Bolsonaro não construiu qualquer doutrina, nem formulou o que seja que se possa assemelhar a um programa com meio e fim claros. Seu discurso é um amontoado de sandices. O mérito do capitão está em de haver identificado entre nós uma corrente de pensamento (ou simplesmente sentimentos) reacionária, ultraconservadora, inteiramente à mingua de representação e liderança. Neste sentido, ele responde a uma necessidade social, cuja existência não nos fôra dado perceber quando a serpente era apenas um ovo por ser eclodido, ludibriados que fomos pelos nossos feitos eleitorais, que nada diziam respeito à consagração de nossas ideias, pois simplesmente refletiam o prestígio de então de um líder de massas carismático.
Nos EUA, a questão central não é Trump, uma página virada na política eleitoral do império. O que importa, na análise, é considerar o espírito que estava por trás dos vândalos do capitólio e que, antes, assegurara a histórica votação do quase ex-presidente. [Embora derrotado, por pequena margem de votos, aliás, Trump sagrou-se o 2º presidenciável mais votado da história dos EUA; esses dados devem ser lidos como sinal de que a radicalização seguirá por um bom tempo.) Este espírito persiste como ameaça ao futuro governo Biden, e pode mesmo pôr em risco a estabilidade institucional da maior potência nuclear do mundo dilacerada em suas entranhas por um conflito etnoracialsocial sem esperança.
O trumpismo não foi obra mercadológica de Donald Trump. Coube-lhe dar voz e expressão ao que de mais atrasado sobrevive, forte, na sociedade americana, e que se reflete em sua divisão aparentemente irremediável. Outro ingrediente, que não deve ser descartado, é a obviedade do anacronismo do sistema político daquela que até há pouco se apresentava ao mundo como modelo de democracia representativa. Mas esta distonia está longe de morar no cerne da questão.
O mesmo se aplica ao Brasil de hoje e ao possível Brasil de amanhã. Desde que assumiu o governo, coerente com seu passado e agora com as costas largas da sustentação dos generais, o ainda presidente Bolsonaro vem, impunemente, investindo contra as instituições republicanas, na expectativa de uma oportunidade de virada do jogo democrático, de que que, aliás, já esteve próximo.

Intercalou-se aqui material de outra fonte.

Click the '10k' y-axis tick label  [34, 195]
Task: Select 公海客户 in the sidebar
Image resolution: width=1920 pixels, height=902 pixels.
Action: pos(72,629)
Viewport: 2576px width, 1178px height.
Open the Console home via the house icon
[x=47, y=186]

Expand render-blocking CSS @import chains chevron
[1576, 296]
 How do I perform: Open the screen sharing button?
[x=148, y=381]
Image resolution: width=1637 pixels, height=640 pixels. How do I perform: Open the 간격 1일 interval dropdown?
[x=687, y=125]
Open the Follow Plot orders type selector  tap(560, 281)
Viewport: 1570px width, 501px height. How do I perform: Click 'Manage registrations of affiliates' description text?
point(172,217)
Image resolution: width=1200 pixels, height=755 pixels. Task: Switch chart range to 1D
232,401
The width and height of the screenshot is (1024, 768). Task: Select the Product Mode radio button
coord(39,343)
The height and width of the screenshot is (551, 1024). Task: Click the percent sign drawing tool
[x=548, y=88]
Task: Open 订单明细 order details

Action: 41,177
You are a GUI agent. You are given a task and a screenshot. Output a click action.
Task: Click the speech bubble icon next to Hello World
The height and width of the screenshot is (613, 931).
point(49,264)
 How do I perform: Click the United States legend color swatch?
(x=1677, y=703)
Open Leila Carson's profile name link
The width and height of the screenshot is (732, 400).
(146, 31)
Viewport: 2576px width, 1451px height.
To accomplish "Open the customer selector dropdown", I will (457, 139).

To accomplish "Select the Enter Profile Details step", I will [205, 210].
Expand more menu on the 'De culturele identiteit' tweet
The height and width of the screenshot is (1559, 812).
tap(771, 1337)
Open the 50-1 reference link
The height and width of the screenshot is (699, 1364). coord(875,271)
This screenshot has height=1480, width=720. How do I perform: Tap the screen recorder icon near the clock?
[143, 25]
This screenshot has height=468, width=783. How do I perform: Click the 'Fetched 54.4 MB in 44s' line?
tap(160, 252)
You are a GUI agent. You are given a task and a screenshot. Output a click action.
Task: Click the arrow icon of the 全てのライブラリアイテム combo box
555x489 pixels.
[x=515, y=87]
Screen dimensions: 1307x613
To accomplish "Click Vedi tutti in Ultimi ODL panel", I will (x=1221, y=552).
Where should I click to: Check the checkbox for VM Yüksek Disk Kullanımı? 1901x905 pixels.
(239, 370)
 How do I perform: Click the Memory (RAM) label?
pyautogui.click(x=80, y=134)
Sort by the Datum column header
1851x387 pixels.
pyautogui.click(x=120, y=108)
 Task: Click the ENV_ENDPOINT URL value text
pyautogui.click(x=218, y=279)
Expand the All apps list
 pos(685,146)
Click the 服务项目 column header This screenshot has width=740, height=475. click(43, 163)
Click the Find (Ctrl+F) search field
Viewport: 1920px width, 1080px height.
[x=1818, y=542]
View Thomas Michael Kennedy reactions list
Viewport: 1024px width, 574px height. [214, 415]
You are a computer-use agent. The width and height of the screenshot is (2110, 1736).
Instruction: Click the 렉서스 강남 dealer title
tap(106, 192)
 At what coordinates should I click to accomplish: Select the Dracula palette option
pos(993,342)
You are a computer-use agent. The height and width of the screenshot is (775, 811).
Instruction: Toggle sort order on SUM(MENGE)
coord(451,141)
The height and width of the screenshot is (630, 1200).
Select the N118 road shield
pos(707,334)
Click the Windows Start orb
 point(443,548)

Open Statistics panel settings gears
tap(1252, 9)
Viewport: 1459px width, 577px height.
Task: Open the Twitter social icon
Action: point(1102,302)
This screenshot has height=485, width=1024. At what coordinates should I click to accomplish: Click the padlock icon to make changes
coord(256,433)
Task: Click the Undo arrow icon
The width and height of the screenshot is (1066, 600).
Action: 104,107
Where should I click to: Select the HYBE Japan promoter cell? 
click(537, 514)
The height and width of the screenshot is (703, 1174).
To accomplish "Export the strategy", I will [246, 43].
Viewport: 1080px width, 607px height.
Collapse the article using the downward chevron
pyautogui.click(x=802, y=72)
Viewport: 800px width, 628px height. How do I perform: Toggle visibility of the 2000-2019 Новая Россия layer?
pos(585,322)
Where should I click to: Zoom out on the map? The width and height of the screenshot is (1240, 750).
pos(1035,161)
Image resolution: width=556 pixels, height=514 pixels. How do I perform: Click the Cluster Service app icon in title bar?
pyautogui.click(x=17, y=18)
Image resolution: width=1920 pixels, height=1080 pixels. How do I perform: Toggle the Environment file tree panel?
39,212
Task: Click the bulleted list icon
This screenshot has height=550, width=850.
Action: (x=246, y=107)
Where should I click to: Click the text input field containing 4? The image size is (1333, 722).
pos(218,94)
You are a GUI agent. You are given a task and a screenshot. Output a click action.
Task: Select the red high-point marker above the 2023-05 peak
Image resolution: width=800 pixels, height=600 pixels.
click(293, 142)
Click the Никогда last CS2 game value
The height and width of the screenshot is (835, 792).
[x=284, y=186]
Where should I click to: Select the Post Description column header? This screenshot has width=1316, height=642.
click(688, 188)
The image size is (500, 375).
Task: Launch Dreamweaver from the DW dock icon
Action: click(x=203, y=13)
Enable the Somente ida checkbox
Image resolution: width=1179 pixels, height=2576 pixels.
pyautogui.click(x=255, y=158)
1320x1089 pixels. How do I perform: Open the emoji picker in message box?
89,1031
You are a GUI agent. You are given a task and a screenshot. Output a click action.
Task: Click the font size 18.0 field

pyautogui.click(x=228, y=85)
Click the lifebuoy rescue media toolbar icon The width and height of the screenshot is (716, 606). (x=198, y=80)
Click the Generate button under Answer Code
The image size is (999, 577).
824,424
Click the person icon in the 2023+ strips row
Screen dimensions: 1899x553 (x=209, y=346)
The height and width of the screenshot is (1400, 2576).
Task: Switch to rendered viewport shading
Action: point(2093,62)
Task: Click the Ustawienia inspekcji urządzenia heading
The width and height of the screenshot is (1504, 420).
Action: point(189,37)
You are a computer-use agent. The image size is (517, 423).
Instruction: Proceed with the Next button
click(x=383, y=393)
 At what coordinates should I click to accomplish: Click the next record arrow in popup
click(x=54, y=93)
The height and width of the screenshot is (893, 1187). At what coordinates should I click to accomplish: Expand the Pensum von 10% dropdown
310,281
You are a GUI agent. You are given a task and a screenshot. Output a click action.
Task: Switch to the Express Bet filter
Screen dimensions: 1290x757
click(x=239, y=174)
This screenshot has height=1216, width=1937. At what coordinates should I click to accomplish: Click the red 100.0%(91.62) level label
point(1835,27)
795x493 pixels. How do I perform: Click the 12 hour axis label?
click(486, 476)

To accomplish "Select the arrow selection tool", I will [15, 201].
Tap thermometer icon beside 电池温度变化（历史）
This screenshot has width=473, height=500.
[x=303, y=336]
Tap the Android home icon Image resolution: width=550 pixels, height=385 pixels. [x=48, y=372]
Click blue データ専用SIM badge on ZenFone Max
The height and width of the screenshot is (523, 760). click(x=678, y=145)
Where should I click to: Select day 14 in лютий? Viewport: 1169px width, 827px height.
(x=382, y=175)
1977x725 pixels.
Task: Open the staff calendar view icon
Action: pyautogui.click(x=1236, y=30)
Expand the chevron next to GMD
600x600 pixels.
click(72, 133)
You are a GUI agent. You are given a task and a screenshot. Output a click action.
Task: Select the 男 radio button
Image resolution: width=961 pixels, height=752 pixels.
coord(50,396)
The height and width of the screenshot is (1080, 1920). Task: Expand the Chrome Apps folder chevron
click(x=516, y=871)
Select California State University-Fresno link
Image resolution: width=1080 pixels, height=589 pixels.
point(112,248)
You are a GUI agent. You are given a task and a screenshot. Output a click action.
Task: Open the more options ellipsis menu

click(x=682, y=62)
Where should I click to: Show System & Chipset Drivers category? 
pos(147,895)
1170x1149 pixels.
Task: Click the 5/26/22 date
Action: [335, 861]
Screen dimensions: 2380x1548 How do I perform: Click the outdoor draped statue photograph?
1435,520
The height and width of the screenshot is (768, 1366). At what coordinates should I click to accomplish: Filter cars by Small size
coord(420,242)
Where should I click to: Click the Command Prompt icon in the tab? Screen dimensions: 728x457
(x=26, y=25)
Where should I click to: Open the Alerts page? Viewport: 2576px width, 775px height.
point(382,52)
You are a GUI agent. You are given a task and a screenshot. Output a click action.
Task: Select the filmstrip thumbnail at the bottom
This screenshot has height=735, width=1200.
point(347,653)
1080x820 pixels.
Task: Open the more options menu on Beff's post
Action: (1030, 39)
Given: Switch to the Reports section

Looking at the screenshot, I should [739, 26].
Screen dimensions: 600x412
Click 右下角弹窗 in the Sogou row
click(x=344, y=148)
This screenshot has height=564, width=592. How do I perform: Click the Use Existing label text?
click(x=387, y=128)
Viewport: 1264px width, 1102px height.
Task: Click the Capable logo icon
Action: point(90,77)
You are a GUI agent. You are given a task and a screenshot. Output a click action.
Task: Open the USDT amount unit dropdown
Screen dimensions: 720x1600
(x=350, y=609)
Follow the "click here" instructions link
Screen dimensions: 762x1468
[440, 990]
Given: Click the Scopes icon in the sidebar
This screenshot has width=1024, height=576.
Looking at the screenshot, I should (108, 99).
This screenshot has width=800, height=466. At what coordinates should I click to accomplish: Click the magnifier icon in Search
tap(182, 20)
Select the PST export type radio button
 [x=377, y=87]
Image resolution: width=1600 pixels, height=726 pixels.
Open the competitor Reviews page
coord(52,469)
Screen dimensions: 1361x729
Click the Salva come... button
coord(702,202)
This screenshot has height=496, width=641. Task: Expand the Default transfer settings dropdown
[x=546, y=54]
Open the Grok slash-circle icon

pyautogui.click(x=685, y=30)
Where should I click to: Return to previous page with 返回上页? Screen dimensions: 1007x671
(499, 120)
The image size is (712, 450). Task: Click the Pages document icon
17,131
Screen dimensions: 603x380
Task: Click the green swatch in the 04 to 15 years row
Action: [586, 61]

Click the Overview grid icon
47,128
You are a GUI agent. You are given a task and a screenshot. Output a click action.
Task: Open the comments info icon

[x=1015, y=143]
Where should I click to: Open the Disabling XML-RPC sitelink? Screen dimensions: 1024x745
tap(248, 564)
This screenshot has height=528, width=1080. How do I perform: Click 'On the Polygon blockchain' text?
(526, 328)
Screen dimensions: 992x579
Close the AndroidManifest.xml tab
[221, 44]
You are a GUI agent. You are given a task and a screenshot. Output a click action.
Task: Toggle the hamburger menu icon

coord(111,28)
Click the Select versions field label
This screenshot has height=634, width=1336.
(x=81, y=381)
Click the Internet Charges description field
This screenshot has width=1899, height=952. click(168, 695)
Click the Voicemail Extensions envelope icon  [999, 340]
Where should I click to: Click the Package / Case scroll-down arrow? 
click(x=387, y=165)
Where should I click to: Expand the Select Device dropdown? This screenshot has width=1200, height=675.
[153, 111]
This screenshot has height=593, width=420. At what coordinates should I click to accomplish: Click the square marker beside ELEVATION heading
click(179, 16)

O antídoto é o confronto ideológico. E este só será possível pela esquerda e a centro-esquerda, que, no entanto se encontra em recuo que se diz tático, mas que terminará por tornar-se estratégico, se não encontrar forças e argumentos para ocupar o posto de vanguarda que a história costuma oferecer-lhe, mas no qual não tem cadeira cativa.